(Records supplied)
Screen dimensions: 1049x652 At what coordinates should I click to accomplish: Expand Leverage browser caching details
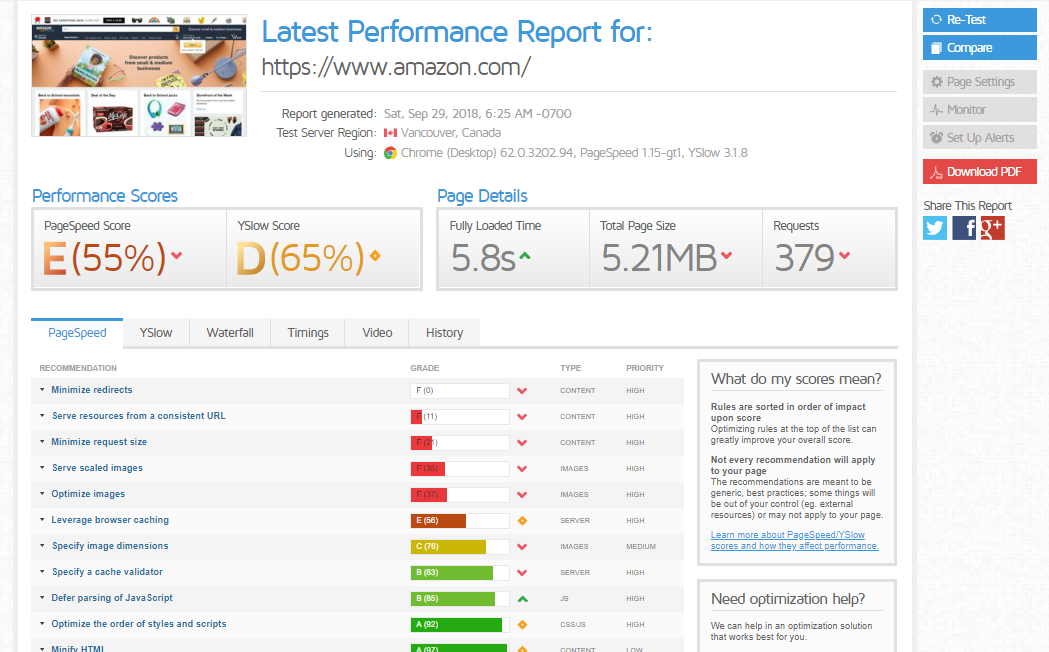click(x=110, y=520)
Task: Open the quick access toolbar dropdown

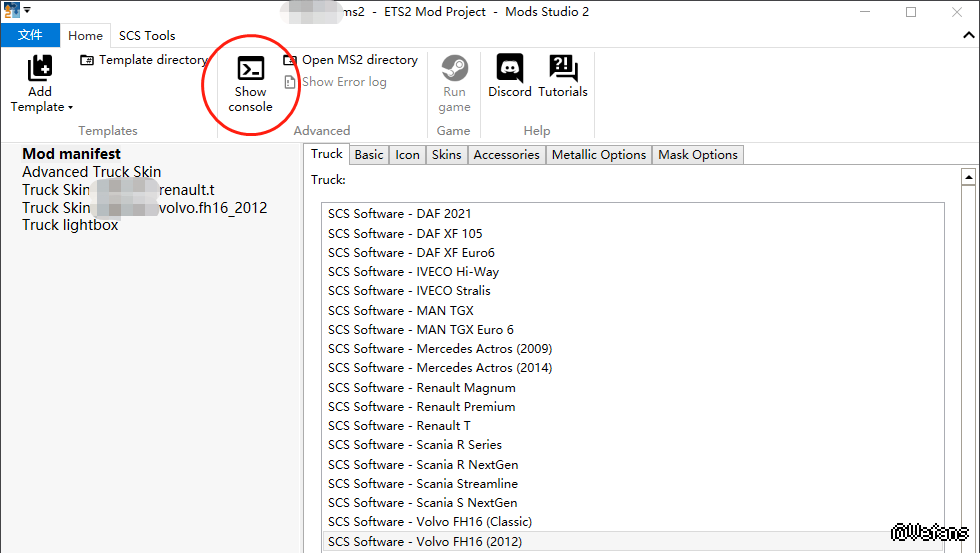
(End Records supplied)
(Records supplied)
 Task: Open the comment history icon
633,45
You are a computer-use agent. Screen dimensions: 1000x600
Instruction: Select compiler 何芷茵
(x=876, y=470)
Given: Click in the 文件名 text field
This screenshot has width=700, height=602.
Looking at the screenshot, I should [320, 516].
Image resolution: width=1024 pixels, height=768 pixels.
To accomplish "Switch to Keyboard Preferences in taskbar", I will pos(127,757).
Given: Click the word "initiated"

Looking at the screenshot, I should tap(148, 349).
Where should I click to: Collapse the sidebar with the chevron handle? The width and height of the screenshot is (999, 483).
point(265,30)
(End Records supplied)
* [Task statement] Quote word for word only the lines above from the one containing "Screen dimensions: 1049x652" through the one containing "Task: Open the quick access toolbar dropdown". Pictures stay out of your copy.

* [Exercise response]
Screen dimensions: 1049x652 At what coordinates should I click to accomplish: Expand Leverage browser caching details
click(x=110, y=520)
Task: Open the quick access toolbar dropdown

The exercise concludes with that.